Bisnis.com, YOGYAKARTA - Food and Agriculture Organization (FAO) bersama dengan Kementerian Pertanian (Kementan) sedang berupaya untuk membangun early warning system menimbang kondisi pangan di Indonesia.
Ageng Setiawan Herianto selaku Assistant FAO, Representative for Programme of FAO Indonesia dalam International Conference for Youth in Agriculture 2024 menuturkan perubahan iklim, seperti el nino dapat mempengaruhi pangan Indonesia.
Menimbang kondisi tersebut perlu diantisipasi dengan baik, pihaknya kini sedang dalam pembicaraan untuk membangun early warning system.
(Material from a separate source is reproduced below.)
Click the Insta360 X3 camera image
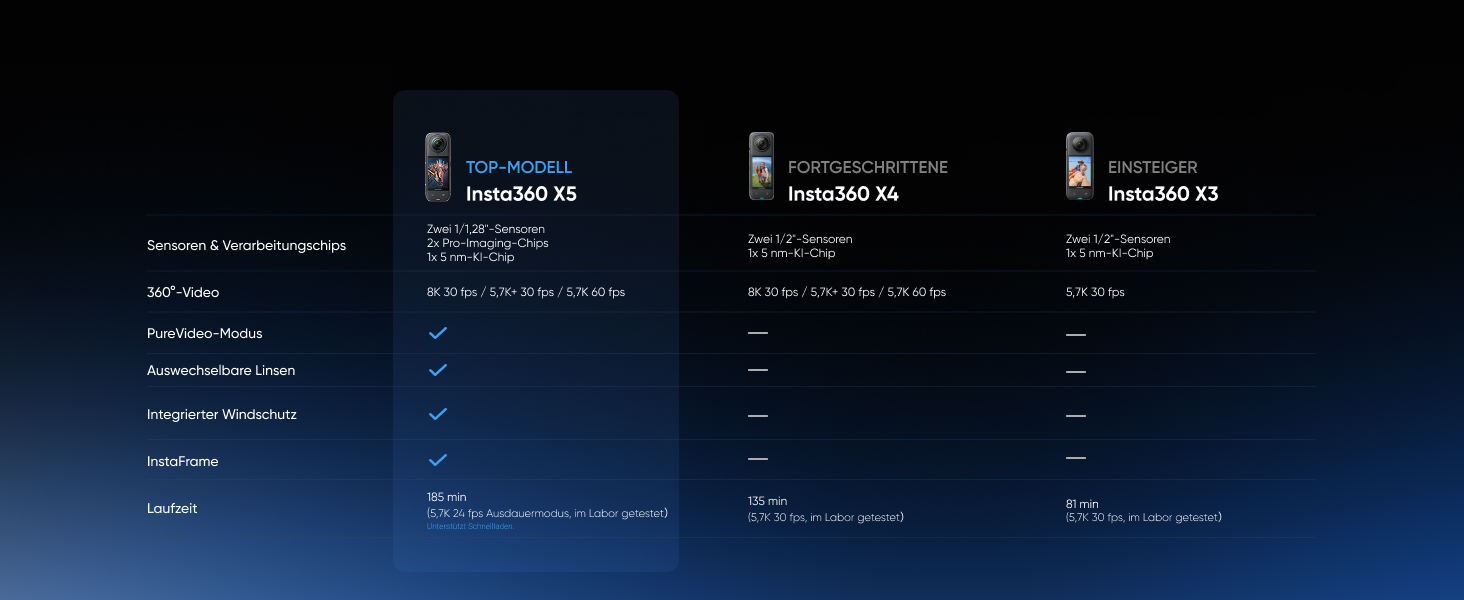 pyautogui.click(x=1079, y=167)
“Early warning system itu kan ini berdasar digital ya, teknologi. Kita memiliki series data dari sekian. Maka jika series data itu dibuat modelling, maka diketahui kita akan menderita apa, apa akibatnya, berapa persen penurunannya, kemungkinan itu bisa diprediksi,” terangnya pada Jumat (23/2/2024).
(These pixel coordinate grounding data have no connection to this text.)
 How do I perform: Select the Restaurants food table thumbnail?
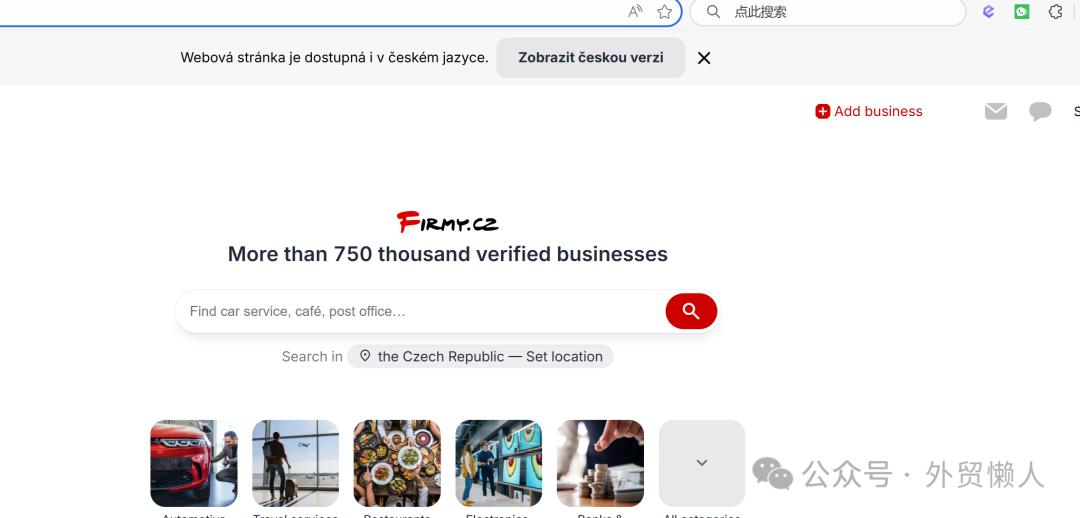[397, 463]
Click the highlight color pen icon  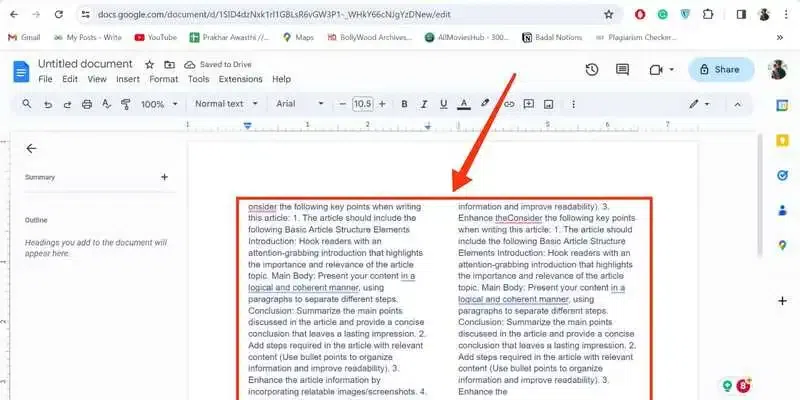[x=485, y=104]
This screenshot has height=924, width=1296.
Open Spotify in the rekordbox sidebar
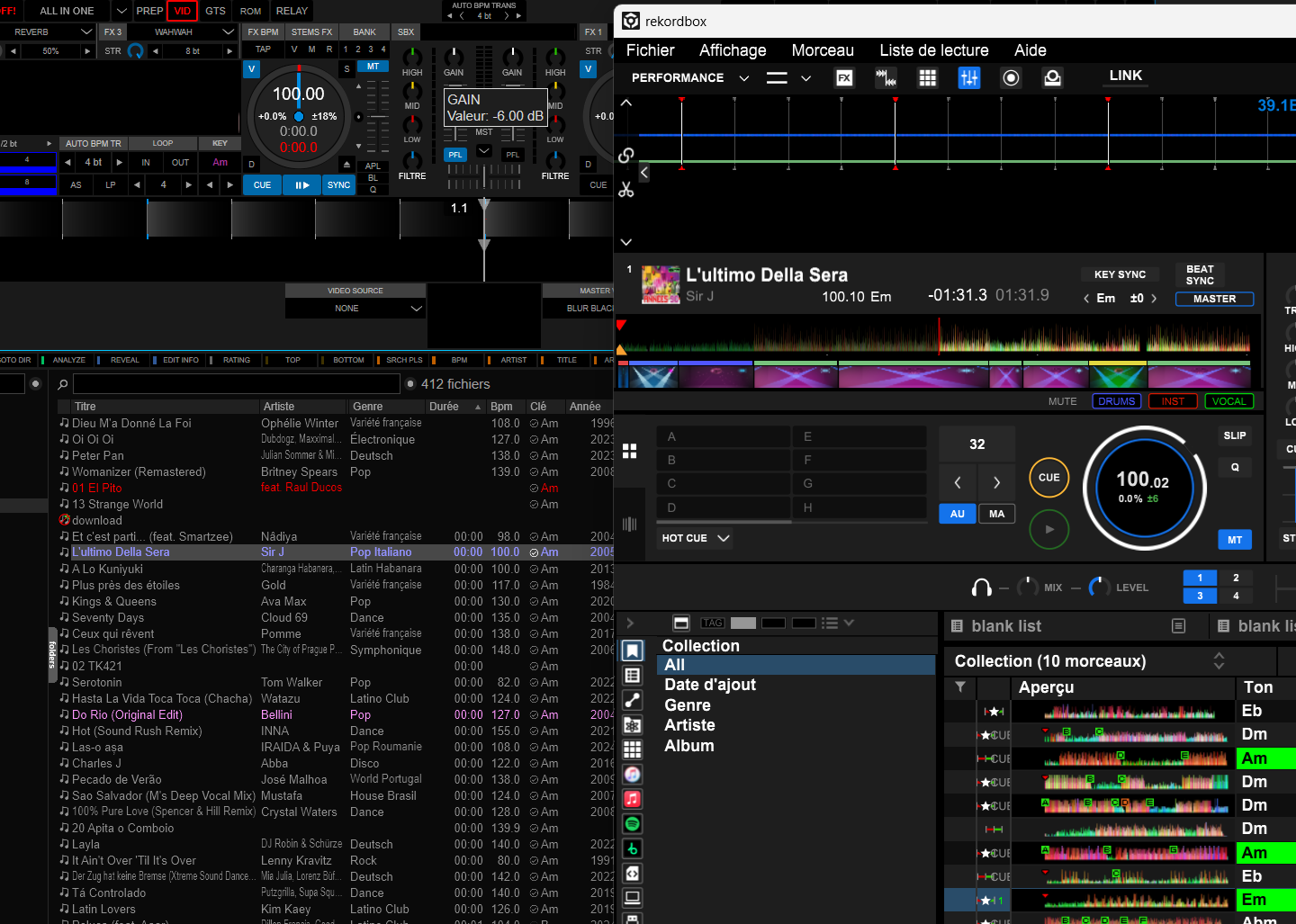(633, 824)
Sebelumnya, Ageng juga menjelaskan bahwa kondisi pangan di Indonesia yang cenderung naik turun. Contohnya, kondisi Indonesia pada tahun 2019-2022 yang terkadang pernah stabil atau swasembada pangan. Namun, setelahnya kondisi Indonesia kembali menurun.
Tak hanya itu, berbagai kondisi yang terjadi di dunia juga mempengaruhi ketahanan pangan di Tanah Air.
Baca Juga
“Kita ingin membangun [early warning system] karena itu bagian dari digital agriculture. Jadi, kalau tidak ditangani dengan baik, akan terjadi dampak yang cukup signifikan. Seperti sekarang ini, kita belum panen besar. Padahal ini sudah agak lambat, mestinya sudah panen sekarang ini."
Upaya ini kemudian diharapkan dapat segera terwujud menimbang persoalan mengenai perubahan iklim di masa depan tidak dapat dihindari. Jika nantinya tidak ditangani dengan baik, maka dinilai akan terjadi dampak yang cukup signifikan.
Berdasarkan catatan Bisnis, komoditas pangan utama dunia yang berasal dari Asia diproyeksikan masih dibayangi sentimen negatif hingga setidaknya semester I/2024. Adapun, komoditas termasuk gandum beras hingga produk kelapa sawit dinilai akan masih terdampak efek El Nino hingga tahun ini.
Beberapa analis, trader dan ekonom memproyeksikan aktivitas pembayaran ekspor pangan di beberapa negara akibat gangguan panen masih terjadi pada 2024.